Oh damn, it's been a long time. A bunch of stuff has happened, some of it good, some of it meh, very little of it bad. I guess I should start with the bad (from my point of view, at least):
My sister had her kid. Which is a good thing overall, I guess, but I feel bad about it. I'm supposed to be the older, more responsible one, who gets things done first. I don't think I ever really wanted a kid, but I kind of expected that I would have to have one at some point, since I'm passing on the family name & bloodline/whatever. He's a cute little kid, and I guess I'm not jealous of my sister for having him, per se. I don't really want the responsibility and money pit that having a kid would be. Plus, I really do like having disposable income, and going on random adventures. But it still feels kind of shitty that she's doing so well in her life. She and her husband both have great jobs, and she has a degree over me/is more educated, I guess. So I'm not too thrilled about that.

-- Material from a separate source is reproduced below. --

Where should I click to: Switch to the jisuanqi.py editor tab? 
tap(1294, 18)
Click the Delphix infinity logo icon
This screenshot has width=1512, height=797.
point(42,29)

In other terms of "bad", my grandfather on my mother's side passed away a few weeks ago, up in New York. I wasn't as close to him as I was to my father's dad, but it still sucks. I really had wanted to see him, too, and I was up north a bunch last winter. He apparently was really suffering from dementia, so I'm not sure if he'd even remember me.
Last "bad" thing: my money management skills are failing me. They cut a bunch of hours at work, and I spent too much on snowboarding trips last winter, so I'm behind on a bunch of payments. Plus, my dad hasn't been handling my disability finances well, in my opinion.
Ahhh late for work, I'll have to try finishing this up later tonight!